EXERCISE GOAL → Count the lines in the records below that contain the string "label", treating uppercase and lowercase as different, and give only the number.

INPUT DATA →
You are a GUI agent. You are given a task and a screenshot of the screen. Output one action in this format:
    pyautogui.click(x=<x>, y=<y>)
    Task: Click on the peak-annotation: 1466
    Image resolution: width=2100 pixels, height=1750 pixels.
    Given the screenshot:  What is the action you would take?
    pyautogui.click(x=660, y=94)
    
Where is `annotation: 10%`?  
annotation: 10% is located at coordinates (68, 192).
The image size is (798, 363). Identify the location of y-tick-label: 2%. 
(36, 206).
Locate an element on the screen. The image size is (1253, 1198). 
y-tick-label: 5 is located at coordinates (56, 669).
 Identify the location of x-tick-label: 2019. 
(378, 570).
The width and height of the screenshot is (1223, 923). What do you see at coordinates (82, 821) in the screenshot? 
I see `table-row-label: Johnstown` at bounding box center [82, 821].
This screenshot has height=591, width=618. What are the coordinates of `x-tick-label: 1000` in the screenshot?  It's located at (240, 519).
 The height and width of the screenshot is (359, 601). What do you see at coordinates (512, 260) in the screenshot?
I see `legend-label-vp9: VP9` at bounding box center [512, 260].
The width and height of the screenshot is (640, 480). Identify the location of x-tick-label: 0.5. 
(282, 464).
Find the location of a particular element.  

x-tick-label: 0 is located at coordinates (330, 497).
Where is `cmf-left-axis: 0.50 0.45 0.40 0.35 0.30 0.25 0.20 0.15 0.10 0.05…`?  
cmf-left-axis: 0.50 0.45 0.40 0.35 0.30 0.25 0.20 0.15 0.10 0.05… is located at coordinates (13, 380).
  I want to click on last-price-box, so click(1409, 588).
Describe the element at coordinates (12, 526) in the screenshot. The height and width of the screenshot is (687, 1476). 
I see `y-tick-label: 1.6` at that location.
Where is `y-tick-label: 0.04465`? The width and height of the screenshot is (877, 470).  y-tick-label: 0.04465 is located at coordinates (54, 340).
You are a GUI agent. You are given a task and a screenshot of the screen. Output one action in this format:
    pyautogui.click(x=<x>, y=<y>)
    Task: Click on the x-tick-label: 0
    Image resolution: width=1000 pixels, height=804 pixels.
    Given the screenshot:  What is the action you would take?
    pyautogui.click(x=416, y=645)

EXERCISE ANSWER → 11